Unified mechanistic understanding of CO2 reduction to CO on transition metal and single atom catalysts

CO is the simplest product from CO2 electroreduction (CO2R), but the identity and nature of its rate-limiting step remain controversial. Here we investigate the activity of transition metals (TMs), metal–nitrogen-doped carbon catalysts (MNCs) and a supported phthalocyanine, and present a unified mechanistic picture of the CO2R to CO for these catalysts. Applying the Newns–Andersen model, we find that on MNCs, like TMs, electron transfer to CO2 is facile. We find CO2* adsorption to generally be limiting on TMs, whereas MNCs can be limited by either CO2* adsorption or by the proton–electron transfer reaction to form COOH*. We evaluate these computed mechanisms against pH-dependent experimental activity measurements on the CO2R to CO activity.
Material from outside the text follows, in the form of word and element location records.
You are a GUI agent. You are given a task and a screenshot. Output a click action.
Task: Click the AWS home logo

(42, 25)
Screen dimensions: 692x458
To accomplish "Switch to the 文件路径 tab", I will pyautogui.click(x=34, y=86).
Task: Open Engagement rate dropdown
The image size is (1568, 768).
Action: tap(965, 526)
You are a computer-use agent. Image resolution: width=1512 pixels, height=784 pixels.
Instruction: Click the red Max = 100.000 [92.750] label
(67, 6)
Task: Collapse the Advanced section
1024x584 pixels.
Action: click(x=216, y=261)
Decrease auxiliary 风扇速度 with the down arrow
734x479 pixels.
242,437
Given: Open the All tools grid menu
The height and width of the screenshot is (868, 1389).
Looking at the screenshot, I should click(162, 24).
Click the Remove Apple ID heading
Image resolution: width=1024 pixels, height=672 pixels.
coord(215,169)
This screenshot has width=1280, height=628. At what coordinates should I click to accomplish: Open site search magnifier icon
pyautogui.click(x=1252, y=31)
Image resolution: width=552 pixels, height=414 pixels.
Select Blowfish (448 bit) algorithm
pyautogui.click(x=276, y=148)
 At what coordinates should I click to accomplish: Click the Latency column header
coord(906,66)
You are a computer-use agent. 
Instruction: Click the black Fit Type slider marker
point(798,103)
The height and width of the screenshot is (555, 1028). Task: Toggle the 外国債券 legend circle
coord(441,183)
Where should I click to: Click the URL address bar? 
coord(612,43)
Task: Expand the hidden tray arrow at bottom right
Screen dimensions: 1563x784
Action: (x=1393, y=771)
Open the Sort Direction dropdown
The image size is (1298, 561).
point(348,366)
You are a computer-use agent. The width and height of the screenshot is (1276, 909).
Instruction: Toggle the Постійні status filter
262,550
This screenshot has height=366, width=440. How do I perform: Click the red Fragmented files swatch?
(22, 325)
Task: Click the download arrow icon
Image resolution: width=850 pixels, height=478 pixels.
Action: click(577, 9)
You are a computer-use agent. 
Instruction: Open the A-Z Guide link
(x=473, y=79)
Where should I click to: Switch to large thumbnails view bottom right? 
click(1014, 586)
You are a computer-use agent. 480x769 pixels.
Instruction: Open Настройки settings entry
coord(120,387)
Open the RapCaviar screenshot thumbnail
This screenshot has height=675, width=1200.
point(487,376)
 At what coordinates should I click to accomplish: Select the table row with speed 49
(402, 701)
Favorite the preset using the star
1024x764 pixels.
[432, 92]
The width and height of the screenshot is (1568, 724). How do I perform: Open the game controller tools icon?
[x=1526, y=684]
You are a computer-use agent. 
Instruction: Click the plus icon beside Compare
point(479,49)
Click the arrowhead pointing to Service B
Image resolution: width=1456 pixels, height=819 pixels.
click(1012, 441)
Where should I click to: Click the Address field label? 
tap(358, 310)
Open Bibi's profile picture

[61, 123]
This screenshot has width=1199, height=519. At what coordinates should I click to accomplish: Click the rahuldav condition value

We present a unified activity volcano that includes the decisive CO2* and COOH* binding strengths. We show that the increased activity of MNC catalysts is due to the stabilization of larger adsorbate dipoles, which results from their discrete and narrow d states. CO is a common product of the electrochemical reduction of CO2, but its formation mechanism remains elusive. Here, the authors present a unified mechanistic picture of CO2 reduction to CO on transition metal and single atom catalysts.